This is a piece of software called noteParser, which takes very simple markup and produces XML, using Java. The parser works on plain text input, with some syntax defined in an external text file, then feeds via Sax2 events, the Saxon XSLT 1.0 engine, which can transform the generated XML into any required output XML format.

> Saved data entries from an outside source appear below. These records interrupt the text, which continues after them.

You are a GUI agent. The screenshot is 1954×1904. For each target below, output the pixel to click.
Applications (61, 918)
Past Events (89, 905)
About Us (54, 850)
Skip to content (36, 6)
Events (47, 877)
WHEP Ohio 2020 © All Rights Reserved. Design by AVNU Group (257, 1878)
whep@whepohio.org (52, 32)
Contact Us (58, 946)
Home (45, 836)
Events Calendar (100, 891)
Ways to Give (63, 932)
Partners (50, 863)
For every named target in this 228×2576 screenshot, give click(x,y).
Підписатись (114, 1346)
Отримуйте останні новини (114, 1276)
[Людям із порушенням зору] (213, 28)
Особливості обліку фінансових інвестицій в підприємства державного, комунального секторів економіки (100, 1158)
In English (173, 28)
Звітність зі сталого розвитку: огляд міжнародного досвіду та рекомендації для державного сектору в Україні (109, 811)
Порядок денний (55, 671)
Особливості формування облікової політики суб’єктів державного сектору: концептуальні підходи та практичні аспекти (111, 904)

I've Mike Kay to thank for this one. I'd skimmed the Sax2 book from O'Reilly, and I'd understood the basic outline of filters. What I'd clearly missed was the way in which it can be used in a pipeline. Mike Kays XSLT 1.0 book, page 676, has an innocuous statement, along the lines of
Saxon -x GencomParser ......
in fact the full command line to use this is
$java -cp .:saxon653.jar com.icl.saxon.StyleSheet -o op.xml \
-w1 -x noteParser <inputTextFile> <styleSheet>
Eventually, following the code Mike provides with his book, I came to the conclusion that the -x option (which I use almost daily, but to specify a xerces XML parser) can also be used to provide a form of parser most unlike XML. Elsewhere on this site I have documented my progress using formatted plain text (elsewhere called markdown) and a couple of bits of Python to produce XML from that plain text. Once I'd had the Eureka moment, I figured this was yet another way into XML, and started to adapt Mikes code to process my enotes format (syntax) and made quite good progress.
The basics are that the parse routine eventually boils down to recognising block level elements, indicated by a token, newline through to first whitespace != eoln.
token Remainder of line to next eoln is the block level content.
Then the content is from that
whitespace through to eoln. Block level elements are restricted to two
levels, as seen in
listItem. The other is of the
para kind, with no nesting.
Inlines are again of two kinds, those with start and end, such as emphasis, and those requiring attributes. So far I've only implemented the former. That is basically it for the parse. The recognition of these events is propogated through to the XSLT engine.
The XSLT engine then triggers off the markup (treated as XML), so I can do an identity transform to get the XML, or I can transform to some other vocabulary, which is a nice touch. The command line is shown below.
$java -cp .:saxon653.jar com.icl.saxon.StyleSheet \ -o op.xml -w1 -x noteParser notetest.txt identity.xsl
This uses the identity transform which to produce a file
op.xml, using the tagset embedded in the
code. I hope to extract this to a separate class to make the
code more general purpose. Included so far is simple block level
processing as an extra class. Comments welcome.
Until further notice, this is the java source, as a zip file. Also included is an input test file and the two files definiing the simple block and inline markup.
I need to express my thanks to Wileys, Mike's publisher, for allowing me to modify and publish the code.